What does it all mean? If you meditate, practicing mindfulness of breath, you become mindfulness itself – and you might experience a sense of being nothing but breath, or even that everything in existence is only of this very breath. This is all fine and dandy, but Abhyasa also has a dark side. If you practice tensing the body, you become perpetually tense; if you practice anger, you become an angry person. Makes sense right? We are what we eat, blah blah blah. Somehow the Hare Krishnas channel of this Abhyasa correctly. If they don’t, who knows? Maybe they wind up giving out flowers at LAX.

For me, in the here and now, Abhyasa could manifest itself into running late on a regular basis. Could it be that I found my secret identity? The LATE Media Guy. Holy mother of the white rabbit, Oh dear! Oh dear! I shall be too late! Yet I digress.

On my ride into the office I muttered to the inane DJ yapping about nothing from the radio what kind of drama awaited me at the office. I got my answer 10 steps past the lobby with a shrieking “Omigod! from one of the middle offices. ”A mouse!”

Crap! Just what we need on the heels of a potential new client in the house in roughly 26 minutes.

I zoom over to Miya’s office and she says, “There it is.

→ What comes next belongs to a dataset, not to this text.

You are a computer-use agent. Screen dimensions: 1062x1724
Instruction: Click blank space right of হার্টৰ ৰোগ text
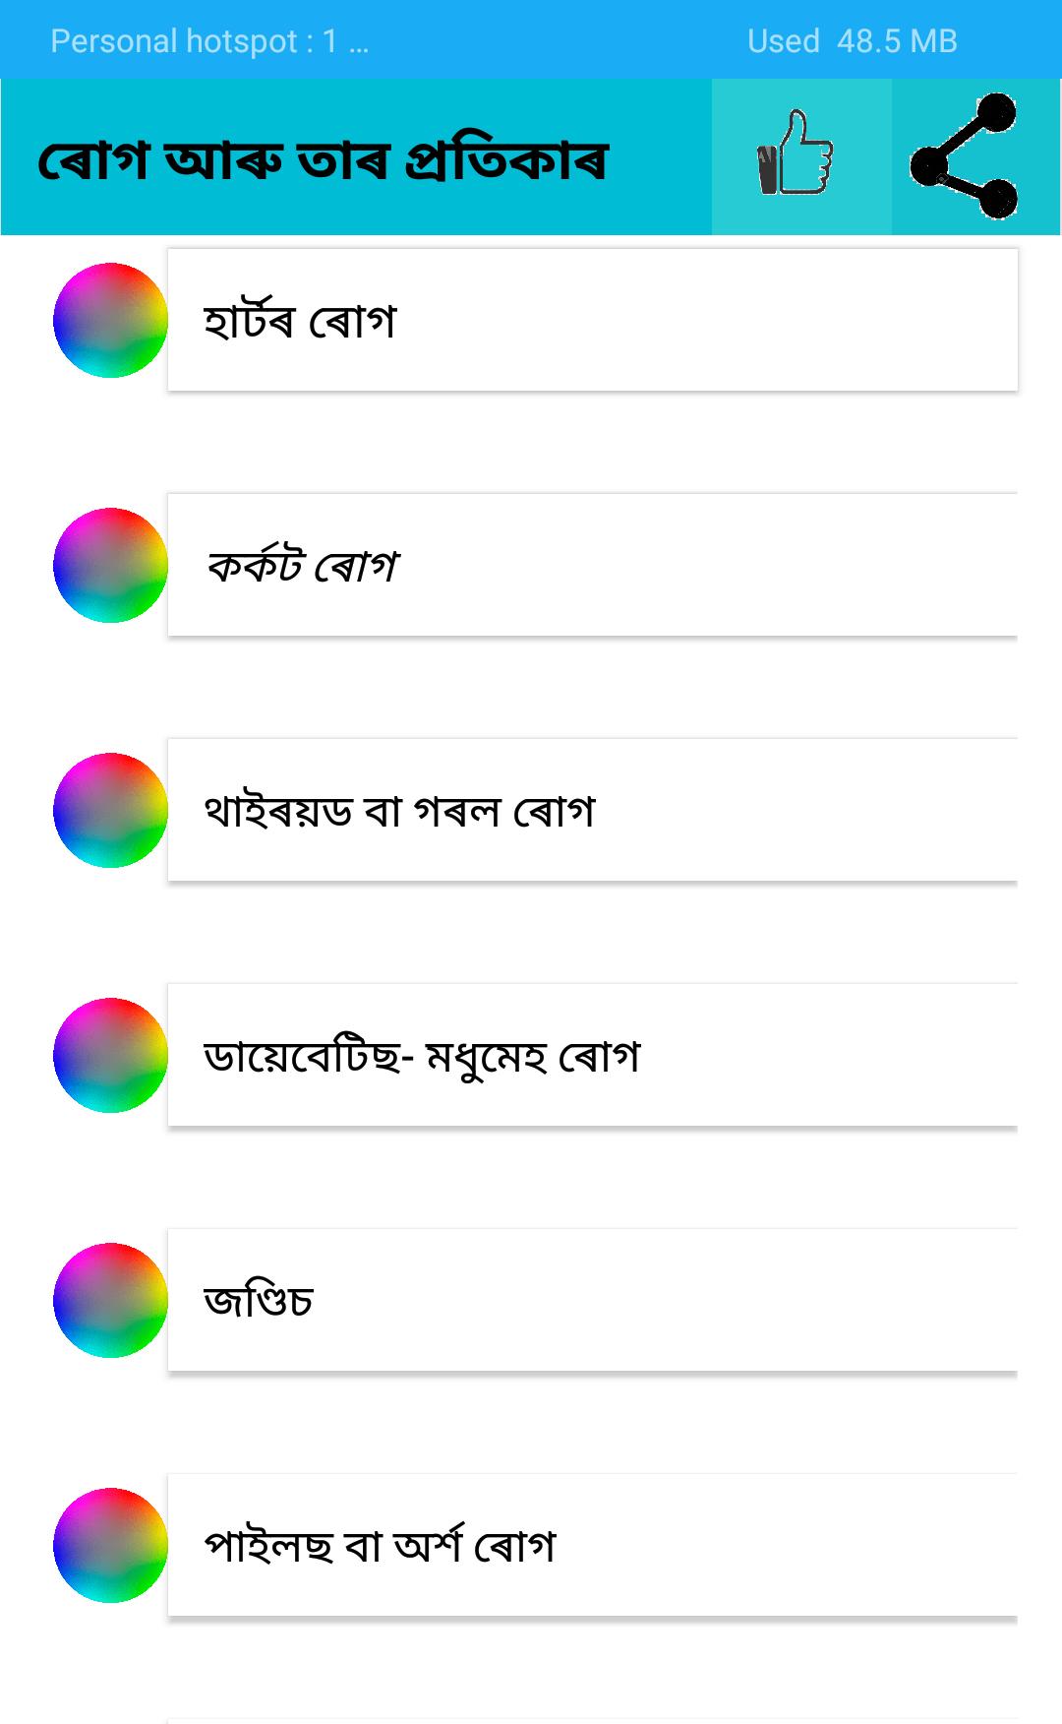pos(708,321)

Right there, stuck in the glue trap and still alive!”
Sure enough, stuck on an industrial strip of adhesive next to the dishwasher is wispy little auburn field mouse glancing up at us, squealing and clearly scared out of his tiny mind.

“Dead mouse walking,” Arrogant Bob from accounting declares. “Why can’t we buy mouse traps that snap their necks?”

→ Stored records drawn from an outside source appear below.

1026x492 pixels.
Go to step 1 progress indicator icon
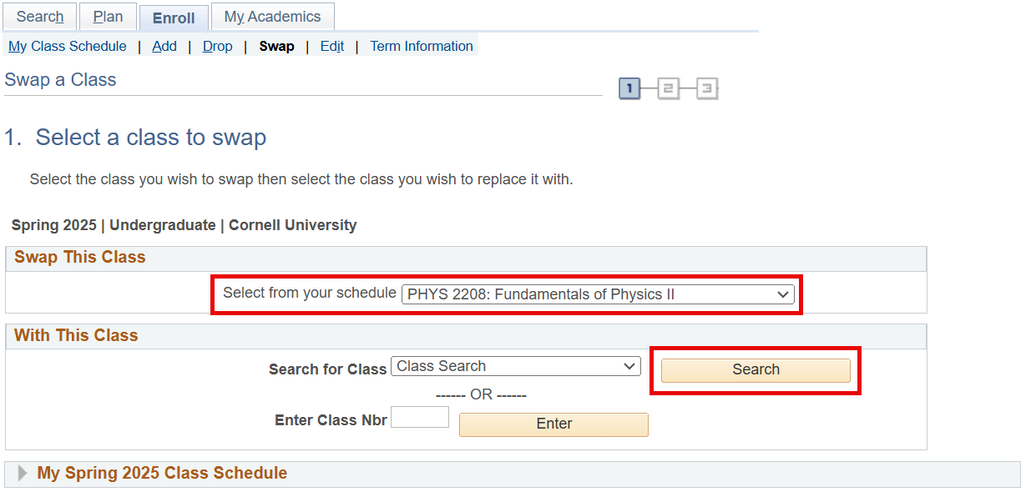629,88
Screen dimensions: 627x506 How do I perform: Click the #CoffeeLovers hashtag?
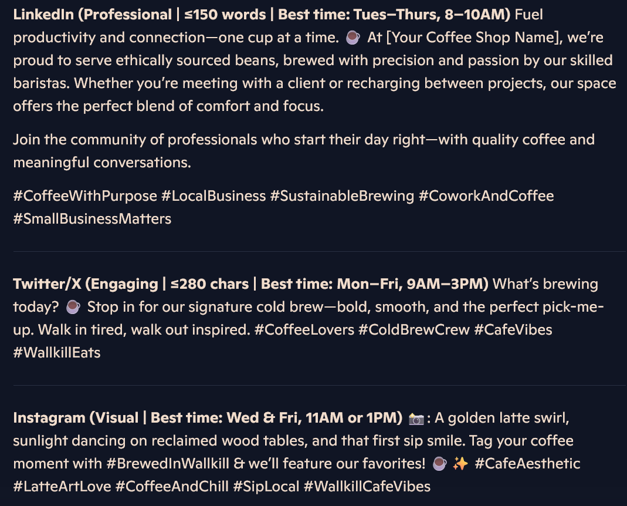(304, 330)
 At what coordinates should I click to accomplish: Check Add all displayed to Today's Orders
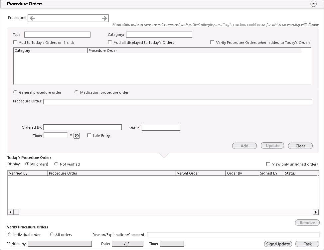(110, 43)
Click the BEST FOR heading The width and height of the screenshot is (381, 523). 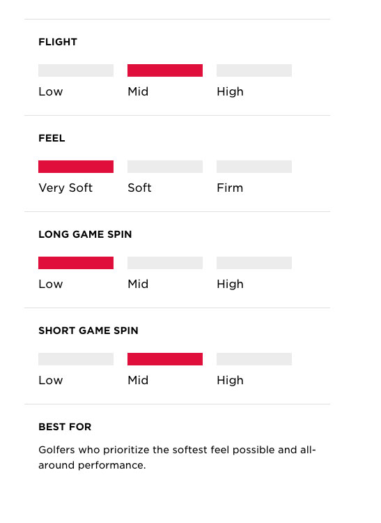pyautogui.click(x=65, y=427)
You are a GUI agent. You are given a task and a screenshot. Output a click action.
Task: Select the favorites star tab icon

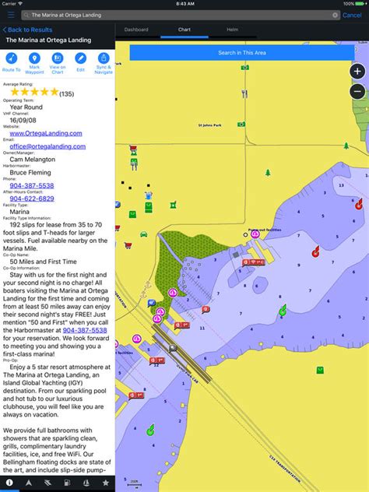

A meaner, more unforgiving Media Guy might use words like wretched, deplorable and maybe even putrid in describing our crummy accounts payable guy's latest inappropriate comments. Have I mentioned how I want to torch the smugness from Bob’s smiling grill with a flamethrower before? Yeah, probably so; back to the mouse.

As explain to Miya that we have to get rid of him, we notice he’s rolled onto its side where the glue’s really locked him down. “How will you get rid of it?” she pleads. Before I can answer she belts out, “I don’t want to know, I can’t stand watching this,” as she throws up her hands and barrels past Allison.

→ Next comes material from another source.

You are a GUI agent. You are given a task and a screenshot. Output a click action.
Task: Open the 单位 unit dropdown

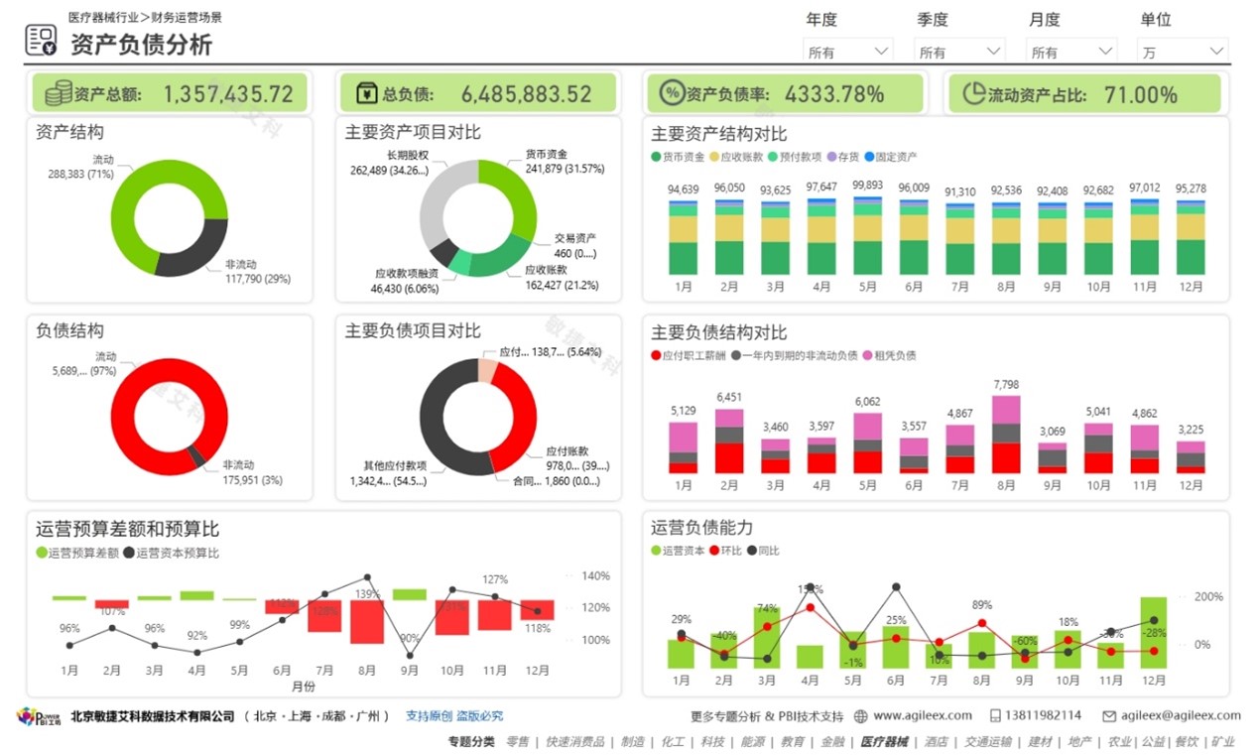[x=1182, y=52]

Equipped with a linen napkin, Allison transports the shrieking cargo to the back alley. Once outside Dr. Allison moves into Grey’s Anatomy Mode sizing up the mouse’s medical situation. (I’m glad her Thursday nights watching ABC are productive.) She gives him a gentle prod and it cries in pain. I feel a dull ache spread across my chest. He’s stuck and there’s no way to free him. She says there’s only one thing to do.

Placing him down on the pavement, she covers his head and puts it out of his misery. The squeaking stops. R.I.P. Mr. Wrong Place, Wrong Time Field Mouse. A moment of silence is followed by a quick prayer.

Seconds later, as I’m washing up an inconvenient thought pops into my head. Did we kill that mouse because it was the right thing to do or did we kill it because we couldn’t stand to see it suffer? If I could ask the mouse to evaluate Allison’s Dr. Grey persona, what would his reaction be? He might be unhappy she decided to crush his head so quickly. Good gawd, over thinking must be a family trait.

As Allison and I set up for the pitch, any negative feelings I had about killing the mouse dissipate quickly. He might have been a cute little thing, but he’s got a thousand brothers and sisters waiting to take his place. Carriers of grime and sickness, mice have no place in the office. There’s nothing cute about Hantavirus. A rodent problem can shut scare the bejeesus out of everyone.

In this case I prefer to dwell on the positive, and the excitement that comes with knowing there is no tomorrow, as our rodent encounter illustrated. Onto the pitch knowing that once again when your physical fitness quotient is higher you improve mental focus and reduce anxiety. And your cape flows like it should.

That’s a relief because these food and beverage people are tough to please.